Meski demikian, permasalahan ini belum menemui titik terang karena pengembang dan warga saling tuding soal siapa pihak yang menutup akses jalan tersebut. Warga menyebut bahwa peutupan dilakukan oleh pengembang tanpa sosialisasi, sementara pengembang berdalih bahwa akses itu berada di luar site plan perumahan yang telah disetujui. DPRD juga meminta DPMPTSP Kabupaten Malang untuk menindaklanjuti hasil tinjauan ini dengan kajian perizinan secara menyeluruh. Jika ditemukan adanya ketidaksesuaian antara dokumen izin dan kondisi lapangan, DPRD mendesak agar Pemkab mengambil langkah tegas terhadap pengembang
Selain itu, DPRD berencana memfasilitasi mediasi antara warga, pengembang, dan pemerintah daerah, agar penyelesaian dapat ditempuh melalui dialog terbuka. Langkah ini diharapkan bisa mempercepat tercapainya kesepakatan bersama yang tidak merugikan salah satu pihak. Pemdes Landungsari menyambut baik langkah DPRD yang turun langsung ke lokasi. Pemerintah Desa berharap agar proses mediasi segera dilakukan agar lahan warga dapat kembali dimanfaatkan.
Selain permasalahan akses, DPRD juga menyoroti pentingnya keterlibatan pemerintah desa dalam proses perencanaan pembangunan perumahan. Menurut Tantri, ke depan perlu ada pengawasan lebih ketat agar pembangunan kawasan permukiman tidak menimbulkan dampak sosial bagi masyarakat sekitar. Warga yang terdampak pun menyampaian harapan agar masalah ini segera diselesaikan. Mereka mengaku telah lama berjuang mencari keadilan, namun belum mendapat kepastian hukum. Salah satu warga mengungkapkan bahwa lahan tersebut merupakan milik keluarga yang semula dapat diakses dari jalan umum sebelum tertutup oleh pembangunan perumahan.

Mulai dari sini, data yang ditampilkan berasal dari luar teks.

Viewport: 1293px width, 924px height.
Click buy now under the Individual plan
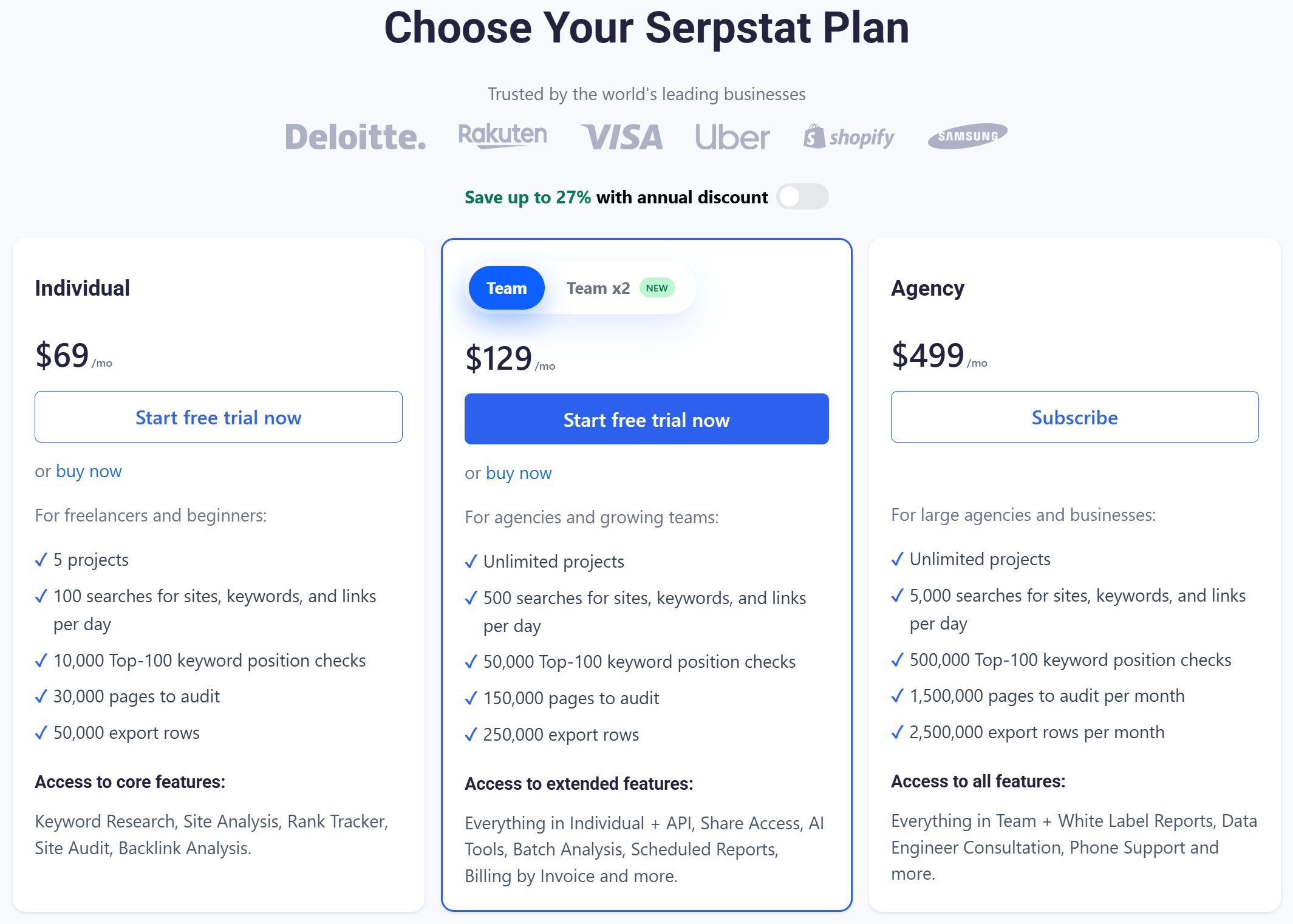[x=89, y=471]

"Kami hanya ingin bisa masuk ke tanah kami sendiri. Kami punya sertifikat yang sah, tapi sudah bertahun-tahun tidak bisa berbuat apa-apa karena jalannya ditutup,"ujar salah satu pemilik lahan. Dengan adanya perhatian dari DPRD dan Pemkab Malang, warga berharap permasalahan ini dapat segera terselesaikan. Mereka menanti agar lahan yang telah mereka miliki secara sah bisa kembali diakses dan digunakan sebagaimana mestinya.

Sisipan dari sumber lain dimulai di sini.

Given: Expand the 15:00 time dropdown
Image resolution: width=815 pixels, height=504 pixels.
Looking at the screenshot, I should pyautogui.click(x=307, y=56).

Langkah DPRD Kabupaten Malang ini diharapkan menjadi titik awal penyelesaian konflik antara warga dan pengembang yang sudah menahun, serta menjadi pelajaran penting agar kejadian serupa tidak terulang di kawasan perumahan lain di Kabupaten Malang. Sebagai penutup, kasus ini menjad pengingat penting bahwa pembangunan perumahan tidak sekadar urusan bisnis dan infrastruktur, tetapi juga menyangkut hak dasar masyarakat terhadap akses dan keadilan ruang. Pemerintah daerah diharapkan memperkuat pengawasan perizinan, sementara pengembang dituntut lebih bertanggung jawab secara sosial, karena pada akhirnya pembangunan yang berkeadilan bukan hanya membangun tembok dan bangunan, tetapi juga menjaga harmoni antara kemajuan dan hak warga di sekitarnya.